Quella foto in un’armeria – Nel marzo del 2020 la procura di Firenze ha iscritto nel registro degli indagati Rosa Belotti, una 57enne di Bergamo accusata di aver guidato fino in via Palestro l’autobomba. I procuratori aggiunti Luca Turco e Luca Tescaroli sono convinti che la ragazza bionda indicata da alcune persone presenti sul luogo della strage sia la donna bergamasca. L’hanno individuata con un software, che ha incrociato l’identikit della donna, costruito sulla base dei racconti dei testimoni, con una vecchia foto che ritraeva una giovane: era stata ritrovata durante una perquisizione del settembre del 1993 in un villino di Alcamo, il paese da cui veniva Milazzo. Quell’abitazione, gestita da due carabinieri, nascondeva un gigantesco deposito di armi clandestino: all’epoca si disse che quelle armi servivano alla struttura di Gladio nel Trapanese, ma poi le accuse caddero. La foto, invece, è rimasta agli atti e molti anni dopo ha messo nei guai Rosa Belotti. La donna ha respinto le accuse: lei in via Palestro non c’era. Ma davanti a quello scatto, recuperato ad Alcamo, ha dovuto ammettere: “Si, quella nella foto sono io”. Oggi Scarpinato chiede all’Antimafia di recuperare tutti gli atti d’indagine relativi alla scoperta di quell’armeria: che tipo di armi custodiva? Cosa ci faceva in quella casa in provincia di Trapani la foto di una giovane di Bergamo? E’ un caso che quella ragazza sia particolarmente somigliante alla donna della strage di via Palestro, a Milano?

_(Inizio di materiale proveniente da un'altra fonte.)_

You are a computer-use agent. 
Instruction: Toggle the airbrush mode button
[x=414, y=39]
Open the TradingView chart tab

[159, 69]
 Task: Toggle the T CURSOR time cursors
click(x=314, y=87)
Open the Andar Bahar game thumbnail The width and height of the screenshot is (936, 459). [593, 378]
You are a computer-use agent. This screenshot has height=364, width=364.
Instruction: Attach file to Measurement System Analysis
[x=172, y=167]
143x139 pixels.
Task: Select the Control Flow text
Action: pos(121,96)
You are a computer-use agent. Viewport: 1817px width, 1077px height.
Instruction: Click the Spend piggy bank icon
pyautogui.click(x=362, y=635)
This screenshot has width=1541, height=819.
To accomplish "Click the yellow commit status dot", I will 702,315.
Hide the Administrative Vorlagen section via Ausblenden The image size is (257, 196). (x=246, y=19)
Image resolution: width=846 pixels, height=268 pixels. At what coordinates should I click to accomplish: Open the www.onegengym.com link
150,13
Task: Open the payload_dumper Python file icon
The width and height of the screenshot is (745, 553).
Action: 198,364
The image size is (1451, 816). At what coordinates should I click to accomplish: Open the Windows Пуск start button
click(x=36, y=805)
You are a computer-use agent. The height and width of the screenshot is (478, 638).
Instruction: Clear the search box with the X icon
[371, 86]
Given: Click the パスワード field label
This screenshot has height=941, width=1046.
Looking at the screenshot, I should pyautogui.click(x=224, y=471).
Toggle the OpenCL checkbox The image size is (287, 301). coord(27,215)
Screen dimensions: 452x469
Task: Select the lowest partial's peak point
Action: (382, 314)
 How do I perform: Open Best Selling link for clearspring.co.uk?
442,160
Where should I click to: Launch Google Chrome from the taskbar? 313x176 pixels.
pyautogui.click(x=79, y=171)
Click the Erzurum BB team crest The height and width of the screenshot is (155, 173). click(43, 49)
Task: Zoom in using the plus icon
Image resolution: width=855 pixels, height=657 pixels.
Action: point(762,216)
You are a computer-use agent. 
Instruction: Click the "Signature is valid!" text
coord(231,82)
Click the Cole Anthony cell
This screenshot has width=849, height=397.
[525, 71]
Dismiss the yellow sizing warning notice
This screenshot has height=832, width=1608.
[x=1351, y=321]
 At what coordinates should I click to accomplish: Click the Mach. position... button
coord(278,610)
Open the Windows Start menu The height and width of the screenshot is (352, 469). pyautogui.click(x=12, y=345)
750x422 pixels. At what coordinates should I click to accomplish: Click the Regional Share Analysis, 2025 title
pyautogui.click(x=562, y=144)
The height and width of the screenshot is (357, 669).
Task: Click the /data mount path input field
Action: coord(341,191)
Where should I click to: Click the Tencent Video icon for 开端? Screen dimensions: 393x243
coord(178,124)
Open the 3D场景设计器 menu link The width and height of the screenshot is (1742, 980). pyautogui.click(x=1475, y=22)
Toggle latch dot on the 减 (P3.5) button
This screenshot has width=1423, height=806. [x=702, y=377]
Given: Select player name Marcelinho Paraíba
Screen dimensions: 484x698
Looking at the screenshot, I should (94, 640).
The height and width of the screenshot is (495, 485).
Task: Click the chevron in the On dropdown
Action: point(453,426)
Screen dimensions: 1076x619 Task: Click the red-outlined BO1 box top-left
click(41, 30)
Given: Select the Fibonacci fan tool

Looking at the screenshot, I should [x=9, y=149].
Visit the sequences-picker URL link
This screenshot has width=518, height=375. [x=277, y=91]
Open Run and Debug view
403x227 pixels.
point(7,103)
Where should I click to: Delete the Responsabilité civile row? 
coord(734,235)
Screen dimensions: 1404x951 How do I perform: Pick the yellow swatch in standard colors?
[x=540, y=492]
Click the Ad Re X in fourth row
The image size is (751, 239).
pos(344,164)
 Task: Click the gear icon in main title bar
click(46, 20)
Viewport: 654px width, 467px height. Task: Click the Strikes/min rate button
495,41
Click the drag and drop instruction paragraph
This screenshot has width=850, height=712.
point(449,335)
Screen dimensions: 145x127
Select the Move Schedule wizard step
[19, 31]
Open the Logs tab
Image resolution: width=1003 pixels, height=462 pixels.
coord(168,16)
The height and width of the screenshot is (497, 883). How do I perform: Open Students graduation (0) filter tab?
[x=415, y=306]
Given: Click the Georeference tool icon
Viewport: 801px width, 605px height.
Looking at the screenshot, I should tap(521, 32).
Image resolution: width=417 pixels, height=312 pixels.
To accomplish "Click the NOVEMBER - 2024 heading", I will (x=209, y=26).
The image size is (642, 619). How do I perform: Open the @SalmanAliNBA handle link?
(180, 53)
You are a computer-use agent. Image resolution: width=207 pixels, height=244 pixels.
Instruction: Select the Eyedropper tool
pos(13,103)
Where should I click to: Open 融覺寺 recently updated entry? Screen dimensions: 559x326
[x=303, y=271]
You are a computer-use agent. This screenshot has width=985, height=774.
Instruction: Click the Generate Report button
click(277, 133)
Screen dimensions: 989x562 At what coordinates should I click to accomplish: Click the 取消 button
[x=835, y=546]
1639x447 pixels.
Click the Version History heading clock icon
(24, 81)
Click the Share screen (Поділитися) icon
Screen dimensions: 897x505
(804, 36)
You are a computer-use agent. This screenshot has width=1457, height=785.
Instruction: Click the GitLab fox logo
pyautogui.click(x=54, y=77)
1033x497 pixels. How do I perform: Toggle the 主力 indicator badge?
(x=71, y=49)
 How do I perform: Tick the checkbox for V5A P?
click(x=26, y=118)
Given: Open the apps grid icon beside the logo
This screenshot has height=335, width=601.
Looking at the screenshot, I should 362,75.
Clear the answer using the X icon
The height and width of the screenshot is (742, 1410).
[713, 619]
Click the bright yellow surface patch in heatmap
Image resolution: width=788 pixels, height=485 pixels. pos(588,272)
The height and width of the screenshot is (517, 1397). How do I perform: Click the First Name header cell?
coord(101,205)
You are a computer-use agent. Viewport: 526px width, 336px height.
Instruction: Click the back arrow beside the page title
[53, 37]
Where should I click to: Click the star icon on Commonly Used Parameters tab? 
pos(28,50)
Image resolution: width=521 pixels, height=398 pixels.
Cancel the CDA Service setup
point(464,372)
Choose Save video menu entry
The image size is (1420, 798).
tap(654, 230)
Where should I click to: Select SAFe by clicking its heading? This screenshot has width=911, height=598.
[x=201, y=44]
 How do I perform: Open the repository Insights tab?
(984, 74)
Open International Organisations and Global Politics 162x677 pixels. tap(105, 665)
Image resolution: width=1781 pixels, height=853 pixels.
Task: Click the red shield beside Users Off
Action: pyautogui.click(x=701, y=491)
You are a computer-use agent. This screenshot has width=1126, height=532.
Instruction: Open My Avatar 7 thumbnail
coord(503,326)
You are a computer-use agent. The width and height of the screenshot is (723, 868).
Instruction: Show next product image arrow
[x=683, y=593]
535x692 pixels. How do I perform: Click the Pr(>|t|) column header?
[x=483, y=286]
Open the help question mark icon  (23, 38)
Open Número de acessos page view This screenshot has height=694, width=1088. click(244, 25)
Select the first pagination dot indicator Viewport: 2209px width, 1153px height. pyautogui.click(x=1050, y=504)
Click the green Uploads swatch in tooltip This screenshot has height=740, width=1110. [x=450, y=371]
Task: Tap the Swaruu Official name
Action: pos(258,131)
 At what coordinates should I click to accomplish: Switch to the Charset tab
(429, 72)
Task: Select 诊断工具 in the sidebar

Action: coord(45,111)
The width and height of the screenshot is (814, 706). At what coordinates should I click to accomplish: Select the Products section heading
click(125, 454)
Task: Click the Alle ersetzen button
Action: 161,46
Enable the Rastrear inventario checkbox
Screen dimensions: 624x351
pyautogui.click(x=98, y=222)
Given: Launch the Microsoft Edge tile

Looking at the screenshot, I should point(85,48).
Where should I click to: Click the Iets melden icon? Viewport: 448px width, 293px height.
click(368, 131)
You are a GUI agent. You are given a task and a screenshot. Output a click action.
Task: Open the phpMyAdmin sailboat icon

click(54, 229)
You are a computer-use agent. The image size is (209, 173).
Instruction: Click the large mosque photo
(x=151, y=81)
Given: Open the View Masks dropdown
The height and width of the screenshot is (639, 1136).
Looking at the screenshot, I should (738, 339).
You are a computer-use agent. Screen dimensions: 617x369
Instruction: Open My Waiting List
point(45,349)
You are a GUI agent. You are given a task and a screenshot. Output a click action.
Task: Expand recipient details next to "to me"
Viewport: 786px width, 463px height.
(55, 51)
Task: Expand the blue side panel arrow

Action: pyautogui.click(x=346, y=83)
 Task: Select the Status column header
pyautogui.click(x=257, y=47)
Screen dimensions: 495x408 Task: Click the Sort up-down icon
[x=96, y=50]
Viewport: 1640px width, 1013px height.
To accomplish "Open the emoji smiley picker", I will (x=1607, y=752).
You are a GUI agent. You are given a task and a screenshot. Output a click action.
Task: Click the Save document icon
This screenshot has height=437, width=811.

“Vogliono che facciamo rumore” – Alcamo è la città da cui veniva Milazzo, il boss che non voleva partecipare al piano di destabilizzazione dello Stato. Dopo il suo omicidio, il posto di capomafia viene preso da Giuseppe Ferro, uno degli organizzatori della strage di via dei Georgofili. Da collaboratore di giustizia Ferro racconterà che dopo Firenze si ipotizzò di colpire anche a Bologna. Fu Bagarella a chiedergli un appoggio nel capoluogo emiliano. Ma Ferro obiettò: “Se noi ammazziamo i carabinieri non interessa a nessuno, se ammazziamo il magistrato non interessa ancora a nessuno, ma quando muoiono donne, bambini non ti può più vedere nessuno e noi altri abbiamo contatti con tutto il Paese”. Bagarella rispose fermo: “Peppe, vogliono che facciamo scruscio“. Fare scruscio in siciliano vuol dire fare rumore. In que contesto “fare rumore” voleva dire uccidere civili inermi, colpire i monumenti e terrorizzare la popolazione. Chi è che poteva chiedere una cosa del genere a Cosa nostra? Chi erano i suggeritori esterni delle stragi del ’93? Se lo chiede Scarpinato e vorrebbe che se lo chiedesse tutta la commissione Antimafia.